Salomonsen trained hard to restore her mobility and vocal prowess and bounced back stronger than ever. “Before the illness, I was working a lot, a little too much, and I was tired,” she recalls. “I remember standing in my kitchen and saying to myself out loud that somebody has to stop me because I can’t stop myself and that’s what happened; so we always have to be very careful what we wish for.”

Salomonsen’s acceptance of her illness, rather than questioning it, helped her focus on the road to recovery. “I was very sick and had to fight very hard. It was tough but I got my life back and I’m so happy for that,” she shares. Salomonsen was very fit and led a healthy lifestyle in advance of her stroke. “There was no reason physically for this to happen,” she explains. “So I decided to find my own meaning in this.”

The time of reflection inspired her to become an ambassador for the Heart Union in Denmark, an organisation devoted to furthering research that helps save lives and aids those in need of rehabilitation. Salomonsen now travels nationwide sharing her story as a survivor. “It really helps people to see that I can walk. It inspires them that they can do it too,” she explains. “Sometimes people lose trust in the fact that they can get better. It does takes a lot of work but you can do it.”

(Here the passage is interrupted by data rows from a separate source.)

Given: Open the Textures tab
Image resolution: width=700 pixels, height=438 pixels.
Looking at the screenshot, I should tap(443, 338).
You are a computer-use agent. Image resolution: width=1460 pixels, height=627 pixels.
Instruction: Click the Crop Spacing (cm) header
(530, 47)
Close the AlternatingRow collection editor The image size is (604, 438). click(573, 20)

Sanne Salomonsen | Danish singing sensation and life inspiration | Scan Magazine

A romance with herself

Committing fully to the demands of a career in the spotlight has forced Salomonsen to sacrifice other areas of her life. After two failed marriages and attempts at long-term relationships, she finally decided that the single life was best for her. “I think it’s a challenge for the men in my life to live with me, not because I’m being difficult, but because I love to work and I’m often away from home for a long time,” she reflects. “I decided that it would be easier to be on my own and not have to argue or justify what I’m doing to deal with jealous husbands. It was the perfect choice for me.”

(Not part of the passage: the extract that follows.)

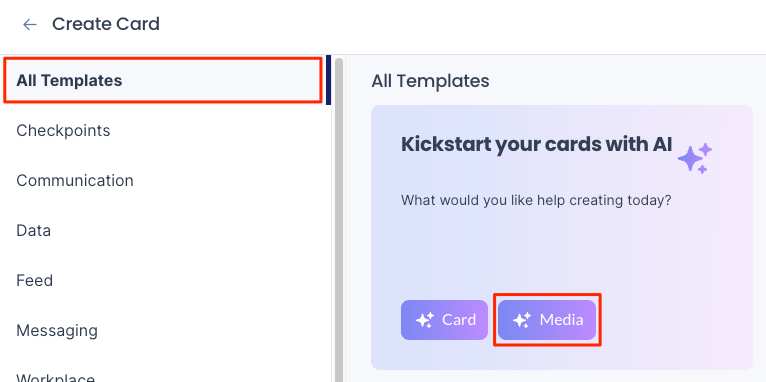Image resolution: width=766 pixels, height=382 pixels.
Task: Click the large sparkle icon beside the AI heading
Action: click(x=695, y=158)
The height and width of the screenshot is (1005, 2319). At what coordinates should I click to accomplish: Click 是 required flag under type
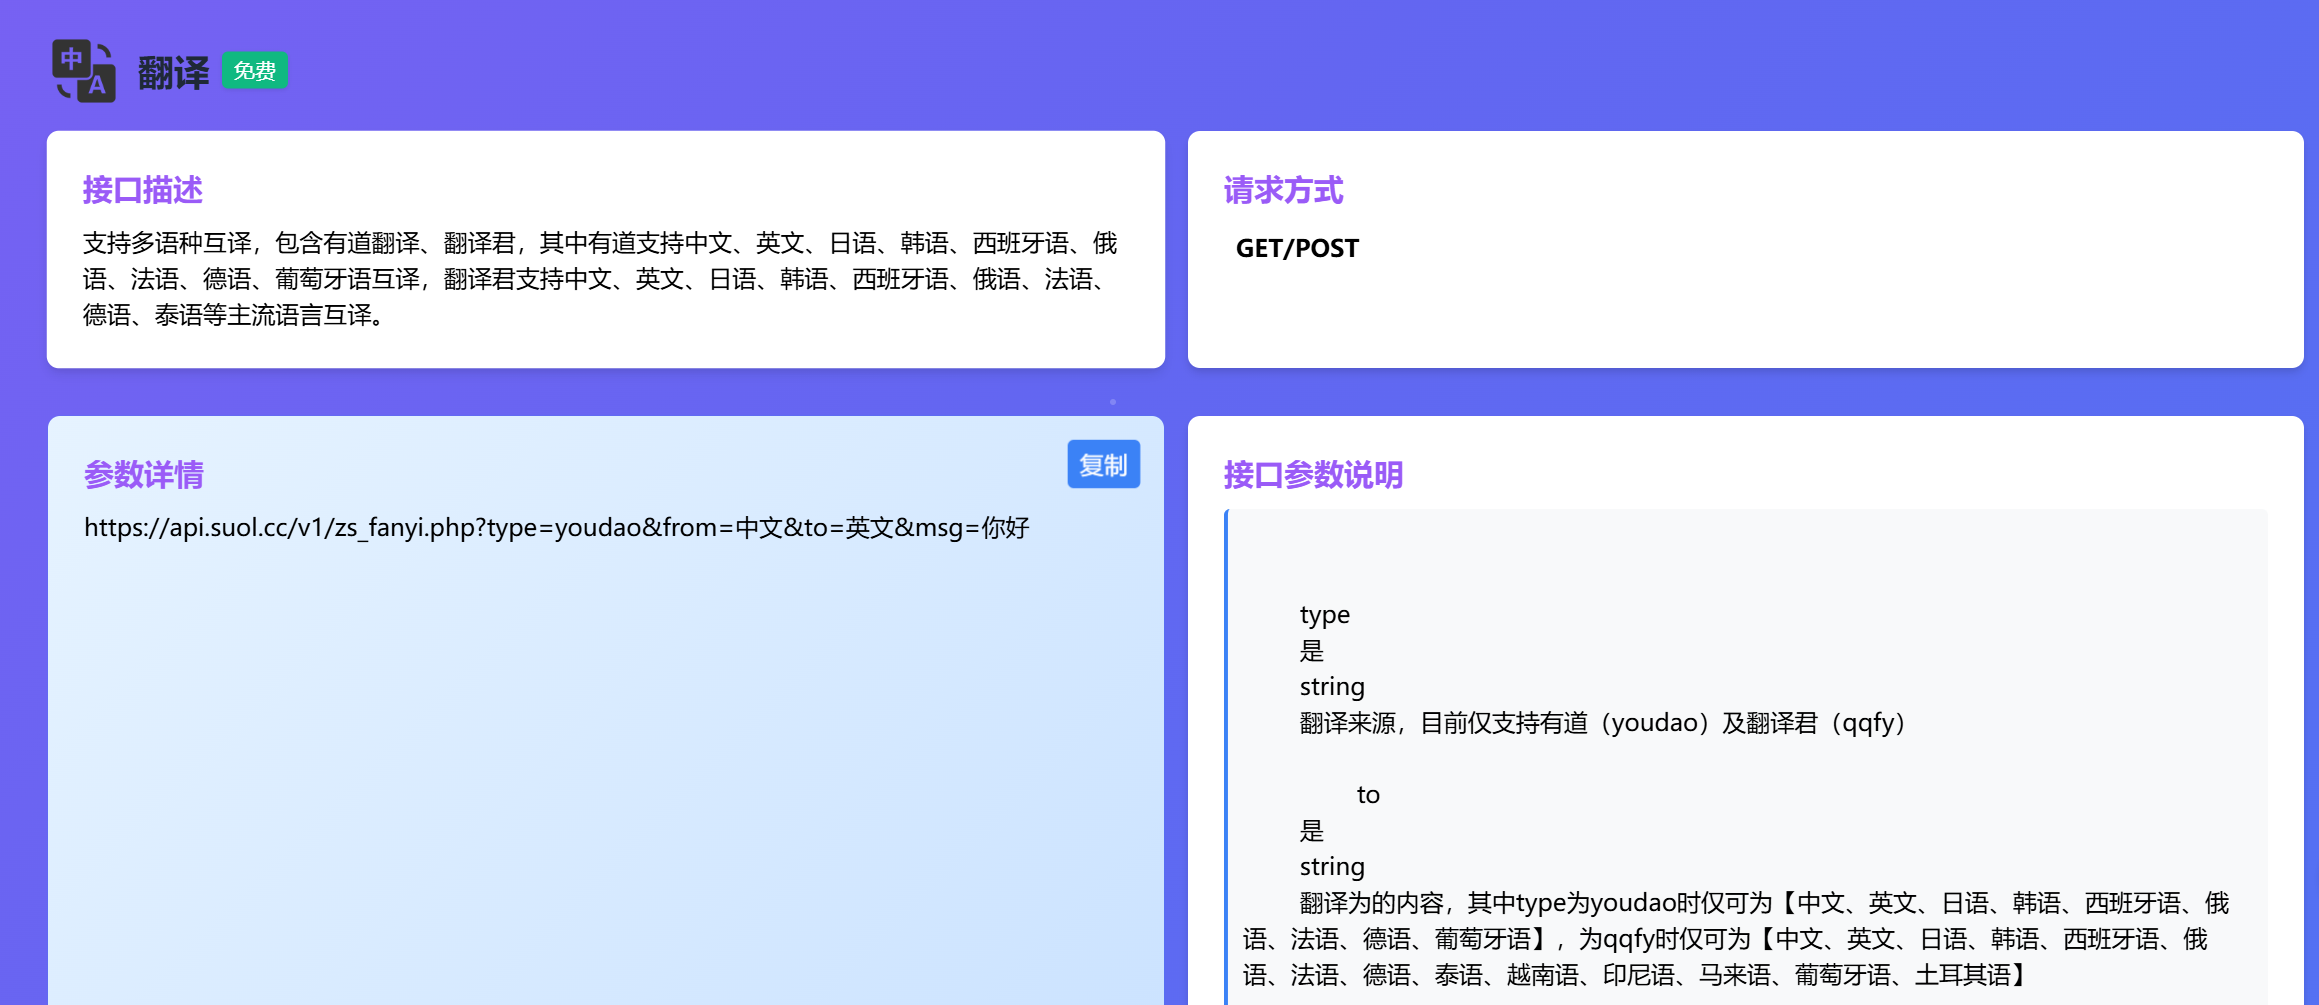click(1311, 651)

Salomonsen is not lonely, however, and feels more content as a single woman. “I always say that I have a lifelong romance with myself because I love to be in charge of my own life, without worrying about hurting anybody,” she says. The positive energy she receives from the audience also helps to fill any void that remains. “When you don’t have a daily love in your life it’s wonderful to meet your audience and get that loving energy from them,” she explains. “I’m a very, very happy woman when I’m on stage. Every time.”

History repeating

Salomonsen’s son has most definitely inherited her music genes. Victor-Ray Salomonsen Ronander, a guitarist with Danish band Mnemic, enjoys a very successful musical career of his own. “He’s travelled and performed in more countries than I have so I’m extremely proud of him and our family,” she says. “I’m on tour at the moment with his father Mats Ronander and we all have a great relationship.”

Salomonsen had no concerns about her son following in her footsteps and pursuing a career in music. “I know from experience that if you have a natural instinct to play music, no one will stop you,” she explains. “I try to only give good advice and not be too dominating and let him do what he feels is right.”

The philosophy of Sanne

Salomonsen has a very clear vision for how her life should be. “I want to be a very conscious person so that I can live out what I believe; you have to show respect and give a lot of love. A privileged person like me has so much love to offer and I’m not afraid to share it,” she explains. “I think it’s important that people don’t walk around feeling scared or angry, surrounded by negative energy. If I wake up one day feeling irritable I decide to change it immediately, but you can only do that if you’re conscious of it. I’m proud that I have the power to do so.”